• REQUIRED WORK: Everything in the listing must be repeated word for word.

• INPUT:
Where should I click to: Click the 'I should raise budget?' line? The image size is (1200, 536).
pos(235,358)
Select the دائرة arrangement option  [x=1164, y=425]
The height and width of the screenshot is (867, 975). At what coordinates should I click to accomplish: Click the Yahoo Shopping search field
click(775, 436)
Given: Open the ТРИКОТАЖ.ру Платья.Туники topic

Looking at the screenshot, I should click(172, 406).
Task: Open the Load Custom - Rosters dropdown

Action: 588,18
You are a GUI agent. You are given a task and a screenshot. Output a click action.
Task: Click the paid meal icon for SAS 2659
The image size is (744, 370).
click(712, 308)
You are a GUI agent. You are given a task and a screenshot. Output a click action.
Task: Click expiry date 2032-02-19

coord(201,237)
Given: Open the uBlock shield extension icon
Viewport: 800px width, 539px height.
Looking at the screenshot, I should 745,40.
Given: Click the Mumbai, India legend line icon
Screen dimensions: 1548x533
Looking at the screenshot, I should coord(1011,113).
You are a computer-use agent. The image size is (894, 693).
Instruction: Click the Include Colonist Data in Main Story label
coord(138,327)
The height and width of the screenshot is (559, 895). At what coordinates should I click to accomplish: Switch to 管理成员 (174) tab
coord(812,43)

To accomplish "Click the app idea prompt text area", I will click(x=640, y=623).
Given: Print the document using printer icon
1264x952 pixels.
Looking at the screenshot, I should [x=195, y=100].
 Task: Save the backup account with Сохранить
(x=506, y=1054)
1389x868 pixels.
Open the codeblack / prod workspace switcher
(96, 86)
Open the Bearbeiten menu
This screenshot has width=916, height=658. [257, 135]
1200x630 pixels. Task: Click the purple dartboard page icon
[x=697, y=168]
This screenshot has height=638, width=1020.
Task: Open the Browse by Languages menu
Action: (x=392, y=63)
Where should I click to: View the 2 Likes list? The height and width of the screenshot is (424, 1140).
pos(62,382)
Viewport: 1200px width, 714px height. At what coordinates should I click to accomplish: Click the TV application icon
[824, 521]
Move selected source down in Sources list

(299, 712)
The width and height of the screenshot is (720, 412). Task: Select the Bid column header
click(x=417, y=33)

• SOLUTION TO THE PROBLEM:
Where should I click to: Click the 'I should raise budget?' line? The image size is (1200, 536).
pos(235,358)
Select the دائرة arrangement option  [x=1164, y=425]
The height and width of the screenshot is (867, 975). At what coordinates should I click to accomplish: Click the Yahoo Shopping search field
click(775, 436)
Given: Open the ТРИКОТАЖ.ру Платья.Туники topic

Looking at the screenshot, I should click(172, 406).
Task: Open the Load Custom - Rosters dropdown

Action: 588,18
You are a GUI agent. You are given a task and a screenshot. Output a click action.
Task: Click the paid meal icon for SAS 2659
The image size is (744, 370).
click(712, 308)
You are a GUI agent. You are given a task and a screenshot. Output a click action.
Task: Click expiry date 2032-02-19

coord(201,237)
Given: Open the uBlock shield extension icon
Viewport: 800px width, 539px height.
Looking at the screenshot, I should 745,40.
Given: Click the Mumbai, India legend line icon
Screen dimensions: 1548x533
Looking at the screenshot, I should coord(1011,113).
You are a computer-use agent. The image size is (894, 693).
Instruction: Click the Include Colonist Data in Main Story label
coord(138,327)
The height and width of the screenshot is (559, 895). At what coordinates should I click to accomplish: Switch to 管理成员 (174) tab
coord(812,43)

To accomplish "Click the app idea prompt text area", I will click(x=640, y=623).
Given: Print the document using printer icon
1264x952 pixels.
Looking at the screenshot, I should [x=195, y=100].
 Task: Save the backup account with Сохранить
(x=506, y=1054)
1389x868 pixels.
Open the codeblack / prod workspace switcher
(96, 86)
Open the Bearbeiten menu
This screenshot has width=916, height=658. [257, 135]
1200x630 pixels. Task: Click the purple dartboard page icon
[x=697, y=168]
This screenshot has height=638, width=1020.
Task: Open the Browse by Languages menu
Action: (x=392, y=63)
Where should I click to: View the 2 Likes list? The height and width of the screenshot is (424, 1140).
pos(62,382)
Viewport: 1200px width, 714px height. At what coordinates should I click to accomplish: Click the TV application icon
[824, 521]
Move selected source down in Sources list

(299, 712)
The width and height of the screenshot is (720, 412). Task: Select the Bid column header
click(x=417, y=33)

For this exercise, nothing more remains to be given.